Bir takım çizimler yapacaktır ama, çizimle söylenmeyecek, gösterilmeyecek şeyler vardır ki, onları da söyleyecek ve gösterecektir…

ve çizdiği her kavisle rotasını değiştirmiş ters yönde binlerce mil ilerler, donanma kendisini beklerken… başının altında derin bir boşluk hisseder. Bitirilmeye mahkûm bir harita ölümü kucaklayan bir eğlencedir.
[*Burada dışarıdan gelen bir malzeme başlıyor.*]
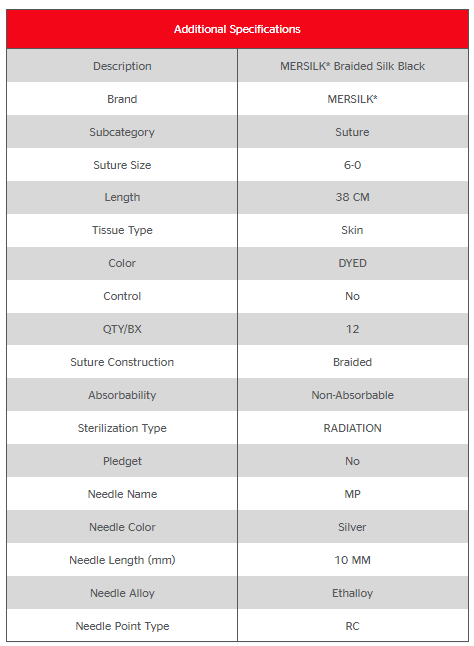
Task: Select the QTY/BX label cell
Action: [x=122, y=329]
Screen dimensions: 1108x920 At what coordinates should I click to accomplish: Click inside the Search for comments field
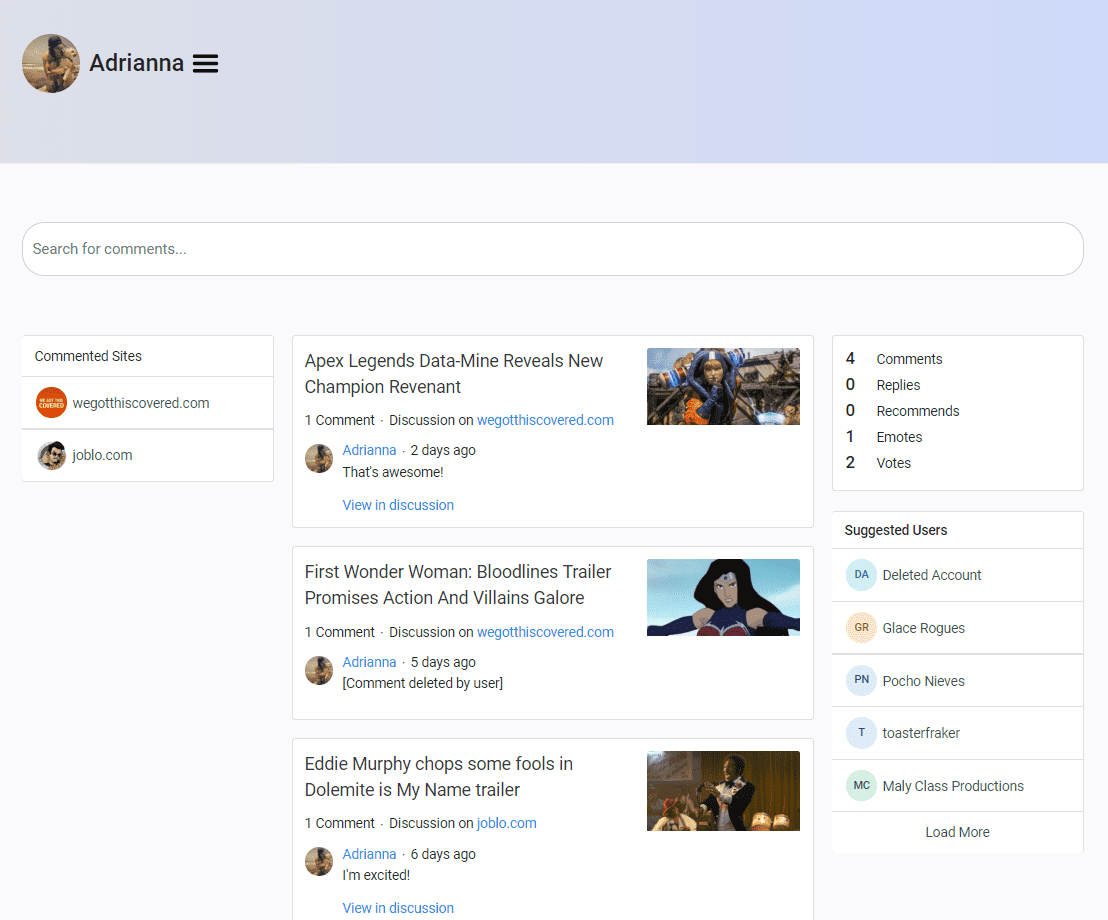[x=552, y=249]
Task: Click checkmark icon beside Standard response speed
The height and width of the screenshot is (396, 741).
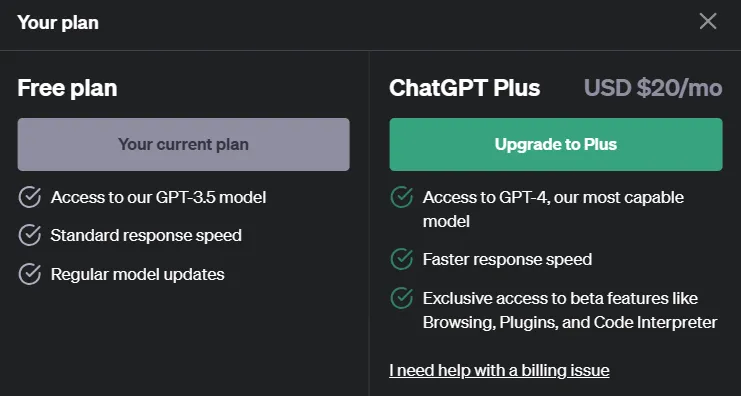Action: coord(30,235)
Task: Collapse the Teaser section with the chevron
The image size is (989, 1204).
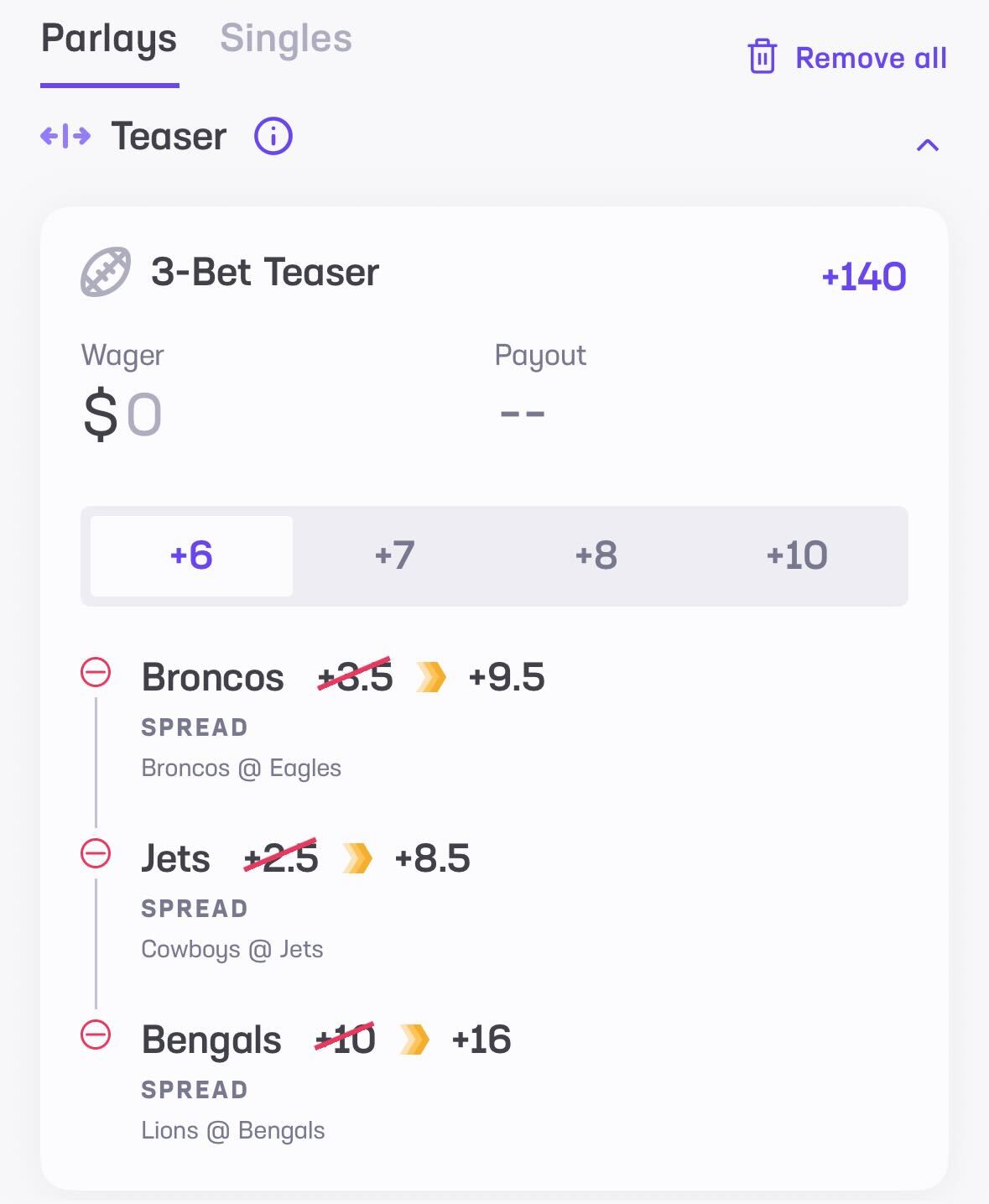Action: tap(927, 144)
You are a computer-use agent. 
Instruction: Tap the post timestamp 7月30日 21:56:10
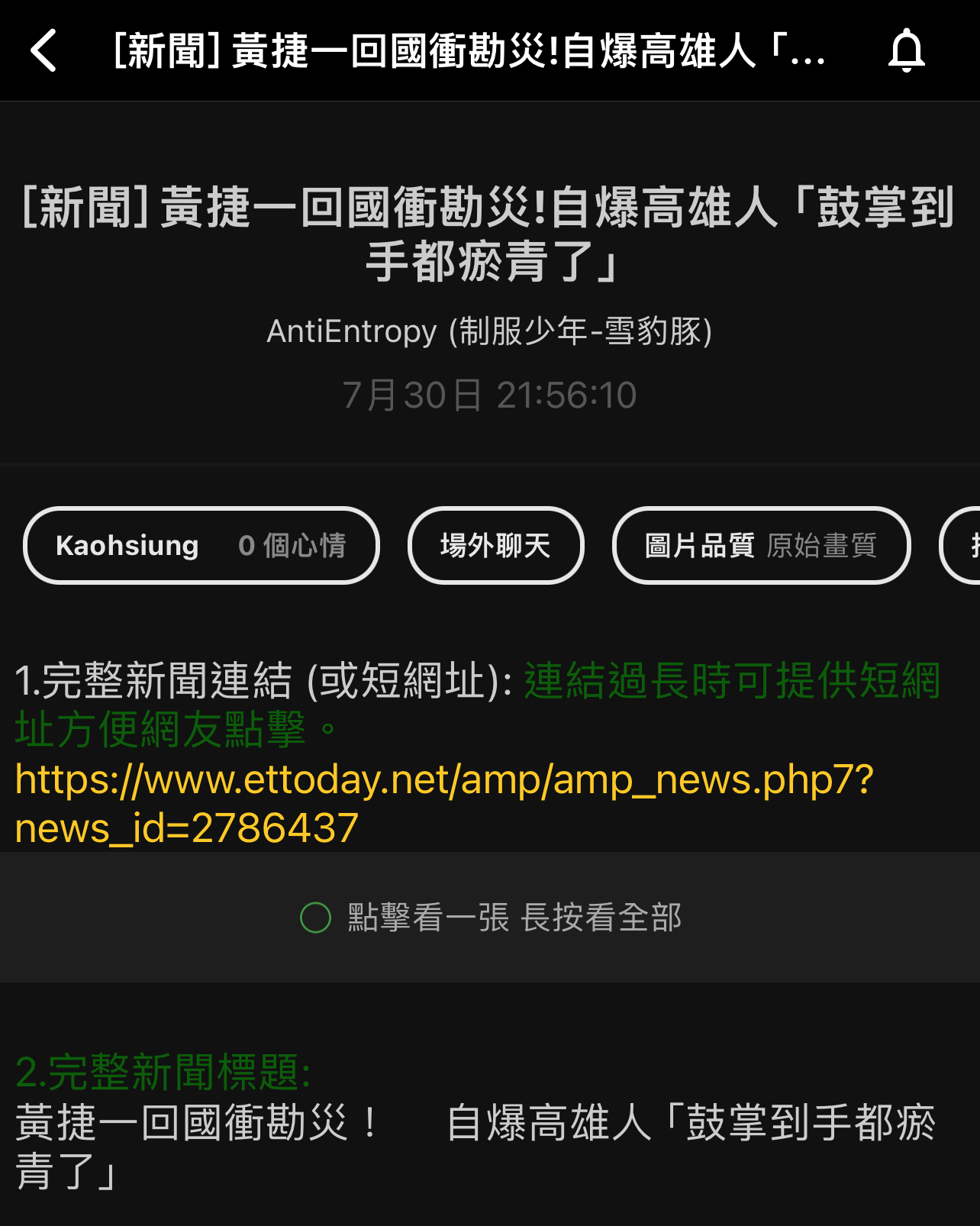[489, 395]
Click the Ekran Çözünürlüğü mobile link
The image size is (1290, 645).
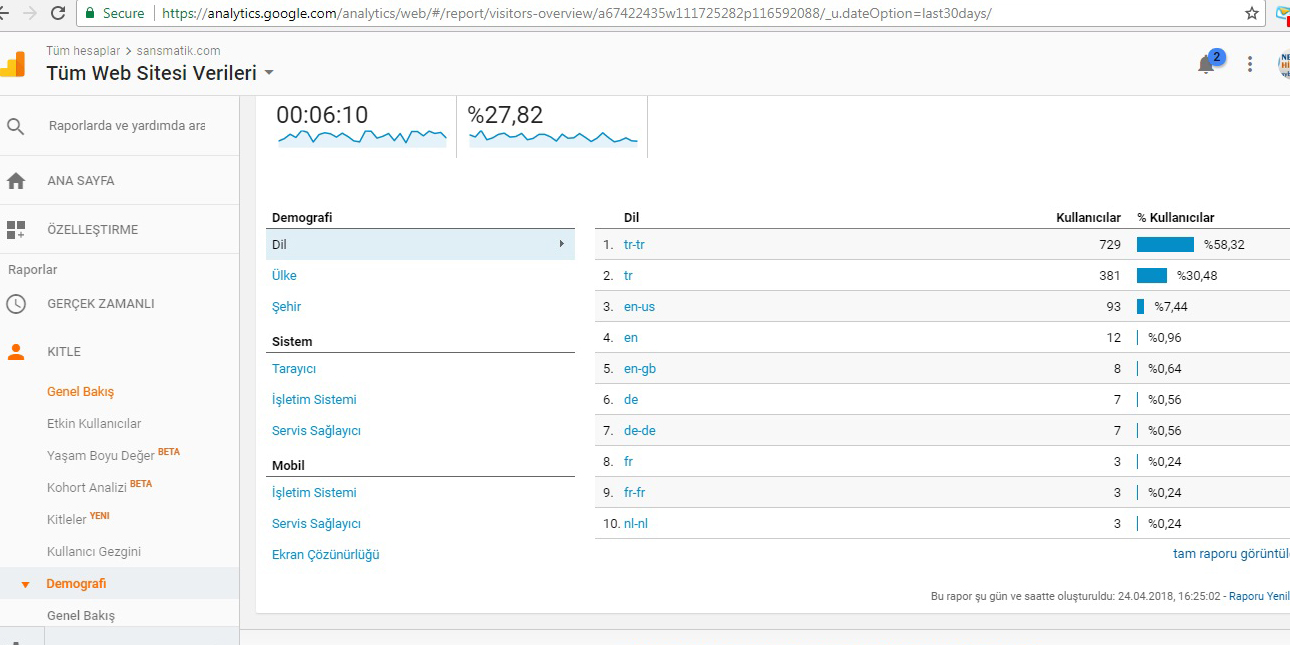point(326,555)
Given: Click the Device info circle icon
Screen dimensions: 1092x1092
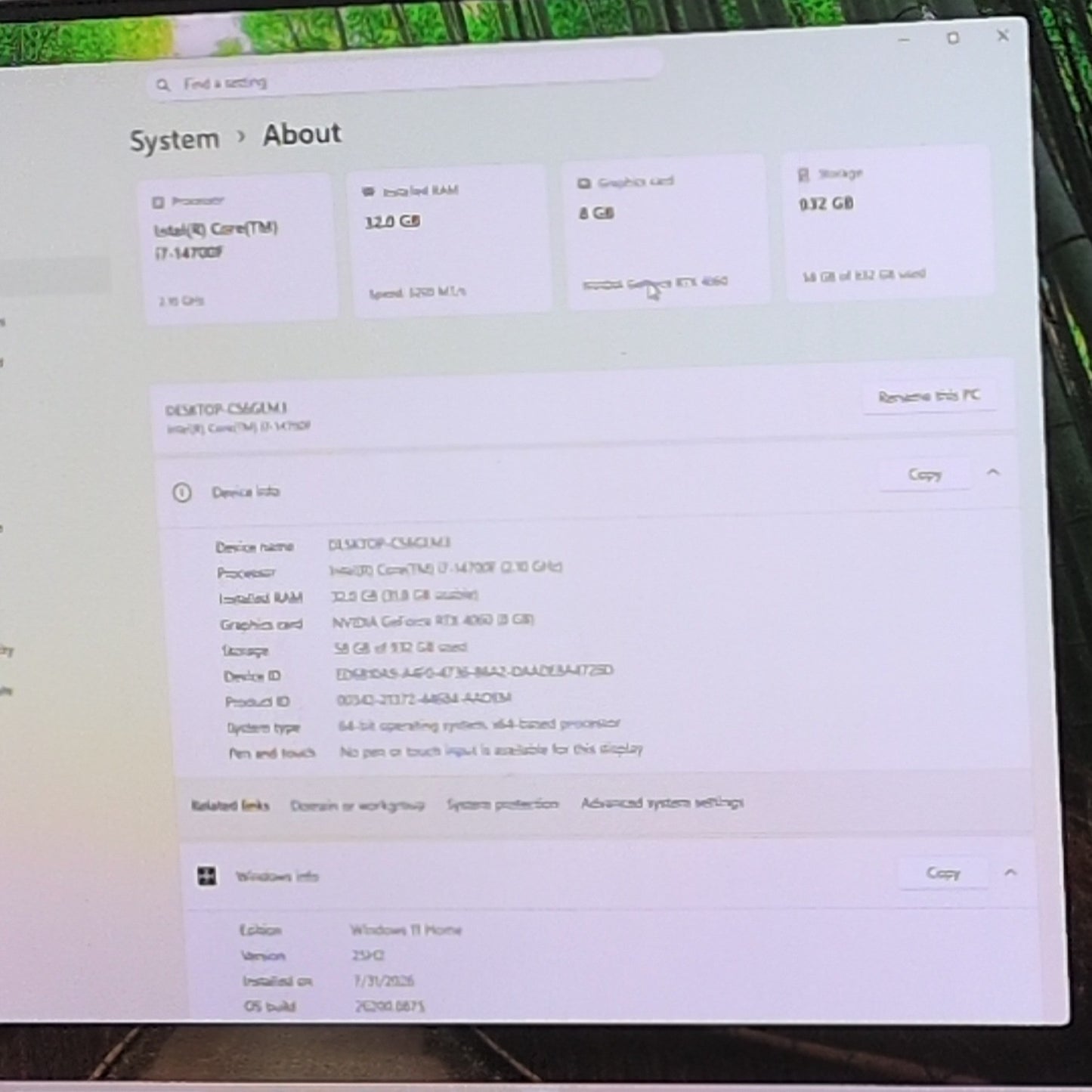Looking at the screenshot, I should 182,493.
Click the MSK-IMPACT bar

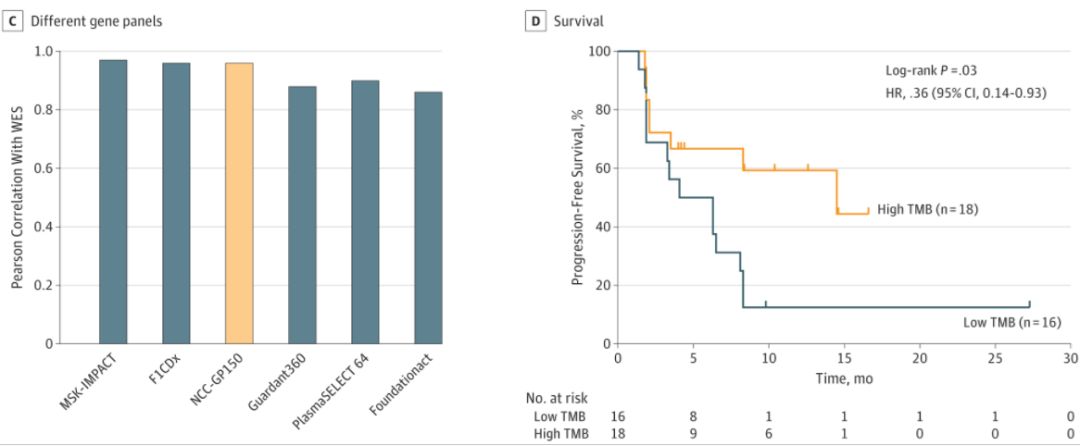[113, 201]

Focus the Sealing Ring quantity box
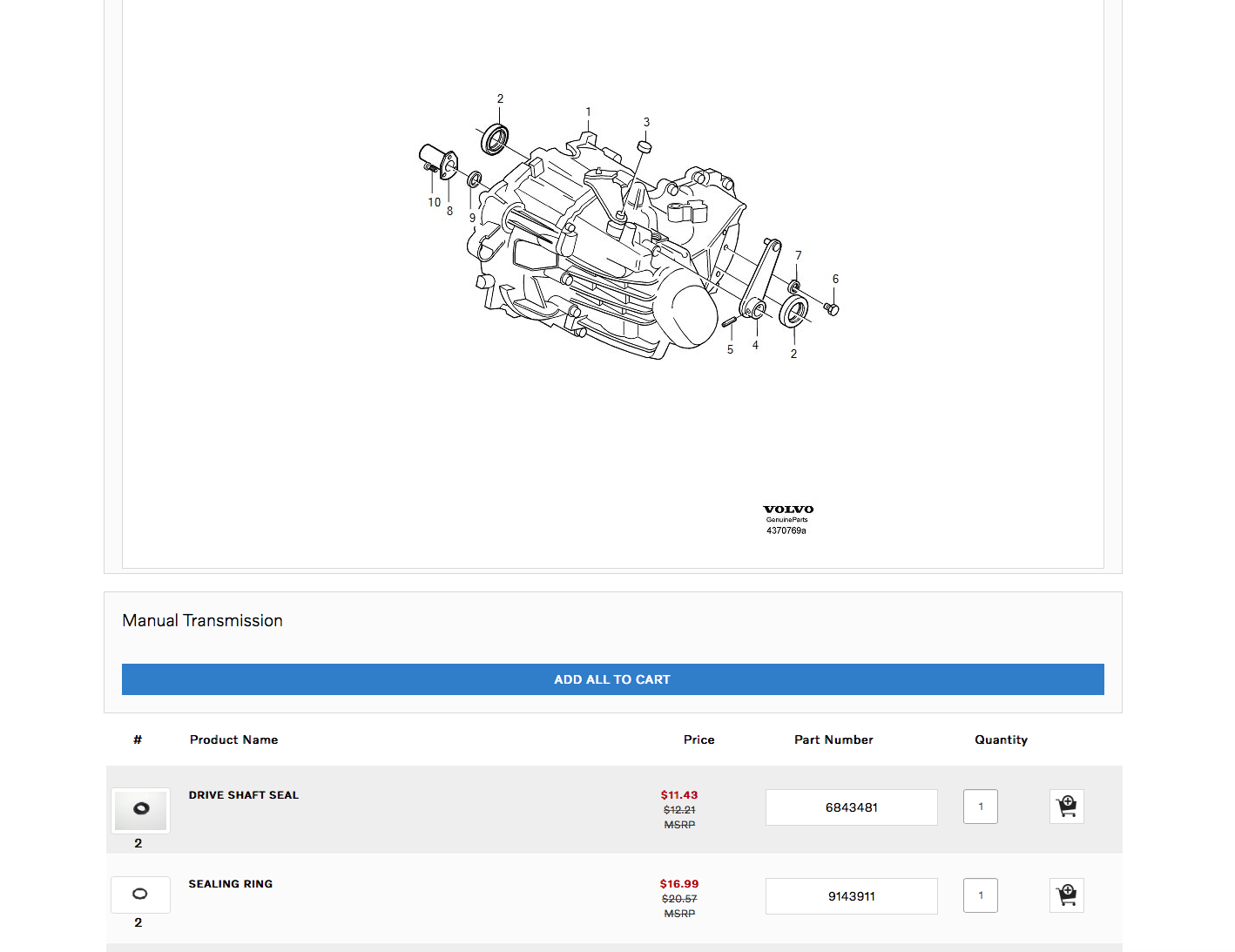[980, 895]
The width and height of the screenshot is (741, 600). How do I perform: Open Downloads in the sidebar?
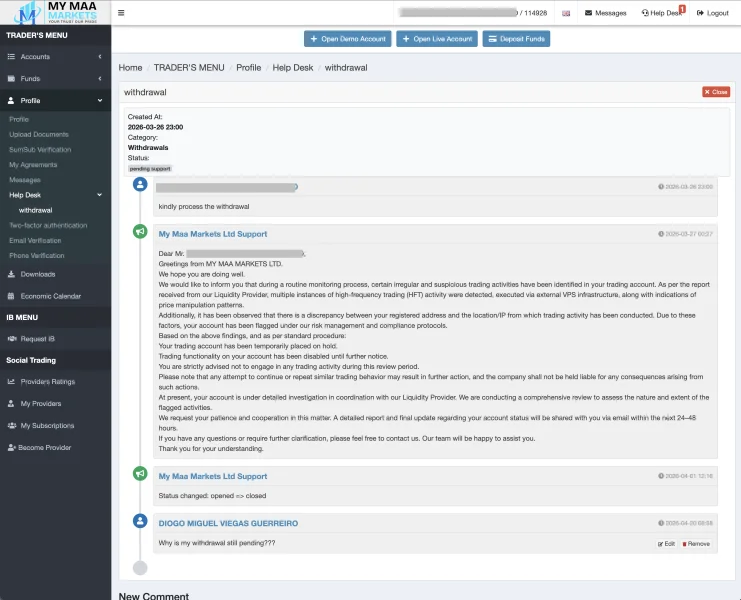38,274
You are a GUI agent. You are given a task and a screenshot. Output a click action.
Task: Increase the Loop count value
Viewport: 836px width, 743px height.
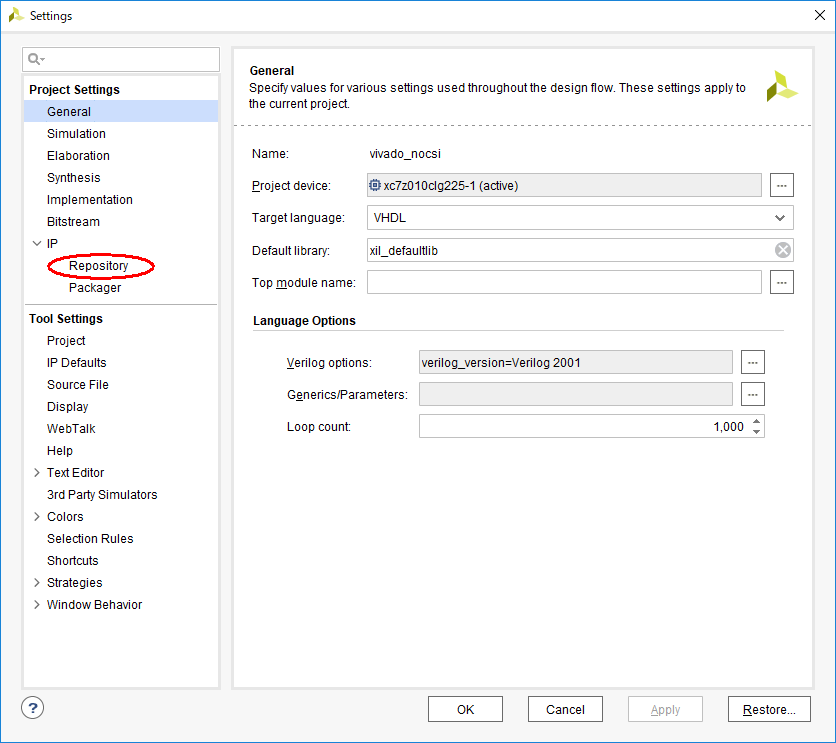pos(757,421)
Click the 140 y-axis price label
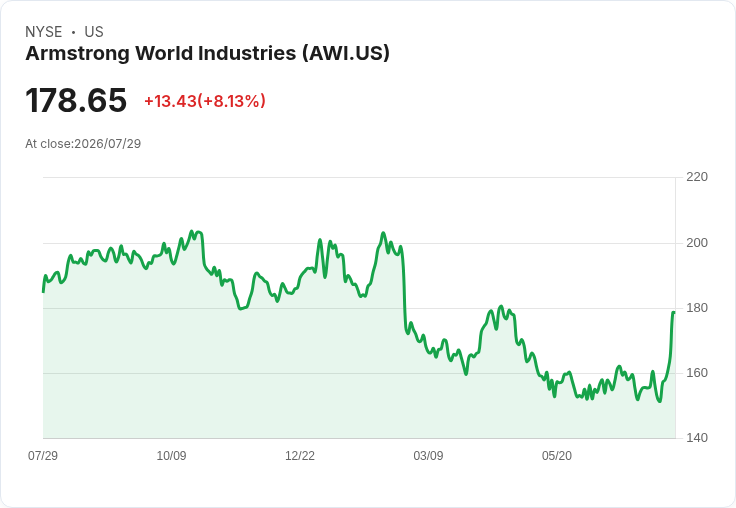736x508 pixels. [697, 438]
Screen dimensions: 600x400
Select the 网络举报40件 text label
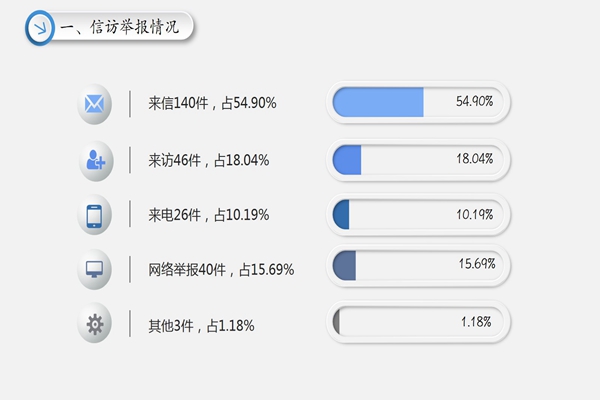(220, 270)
Kalın kitapla, tasasız ve sağlıkla…

 

 

 

 

 

 

 

17.09.2020 mehmetealtin,

https://iskenderiyekutuphanesi.blogspot.com.tr/

-----------------------------------------------------------

Yapı Kredi Yayınları 1. Baskı, Haziran 2020, (Can Yayınları, 2003)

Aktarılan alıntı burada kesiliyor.